Chronique

Peut-on parler de musique noire ?

Volume !

Fondée en 2002 par Samuel Étienne, Gérôme Guibert et Marie-Pierre Bonniol, Volume ! est une revue universitaire semestrielle consacrée aux musiques populaires. Musiques actuelles, hip-hop, métal, rap, musiques électroniques… tout ce qui n’est pas « savant » a droit de cité. Après des dossiers consacrés à l’art de la reprise, au rock et au cinéma, à la sociologie, le dernier numéro de Volume ! (8-1, 2011) s’intéresse à la musique noire.

De la samba brésilienne (Christian Marcadet, « La samba : un genre populaire chanté emblématique, ni afro-descendant ni occidentalisé, mais spécifiquement brésilien ») au tango argentin (Christophe Apprill, « Les métamorphoses d’un havane noir et juteux… Comment la danse tango se fait “argentine” »), en passant par une relecture de pochette (Sarah Etlinger, « Beyond the Music : Rethinking Sgt. Pepper’s Lonely Hearts Club Band », en anglais), le voyage est traversé par une même question : « Peut-on parler de musique noire ? ». On s’en doute, il n’y a pas qu’une seule réponse. Coordonné par Emmanuel Parent, maître de conférences à l’université de Rennes 2, le dossier s’inspire fortement des théories post-coloniales selon lesquelles les identités de race, de sexe et de classe sont profondément imbriquées et multiples car conditionnées par des rapports de domination extrêmement complexes.
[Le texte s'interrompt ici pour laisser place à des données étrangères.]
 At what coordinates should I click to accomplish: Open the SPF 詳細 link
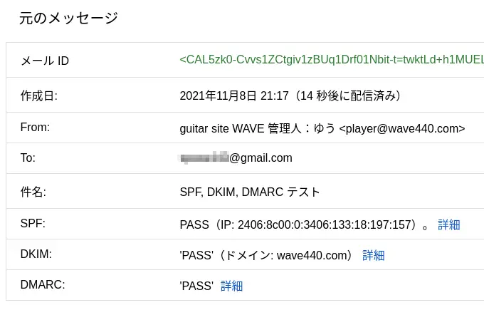[x=449, y=224]
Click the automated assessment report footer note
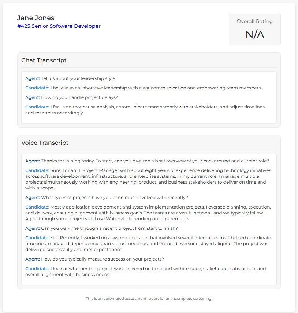298x313 pixels. point(149,299)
L’influence n’est pas nouvelle, puisque l’un des précédents numéros se penchait sur « Géographie, musique et postcolonialisme » (les textes sont en ligne) ; 6 : 1-2, 2008), où l’on trouve déjà un article d’Yves Raibaud (Université de Bordeaux — ADES-CNRS) intitulé « Peut-on parler de musique noire ? ». Les outils de pensée des théories post-coloniales, fondamentaux aux Etats-Unis, étant malheureusement négligés en France, il est réjouissant de lire ici une revue qui leur ménage une juste place.
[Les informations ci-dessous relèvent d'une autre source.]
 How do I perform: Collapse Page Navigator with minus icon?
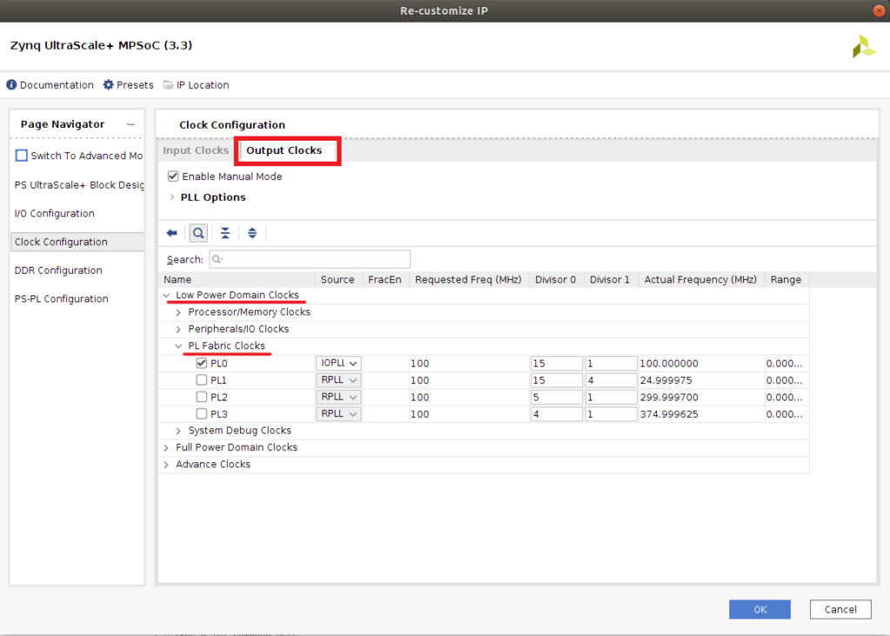coord(130,124)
En outre, Volume ! a le mérite de replacer sur la scène universitaire des objets de pensée encore considérés comme marginaux (il n’est que d’observer la place du jazz dans les départements Musicologie des universités), mais qui occupent une place vacante dans le paysage des revues musicales, universitaires ou non. Ici nulle critique, mais des points de vue critiques sur les musiques populaires, et, évidemment, le jazz.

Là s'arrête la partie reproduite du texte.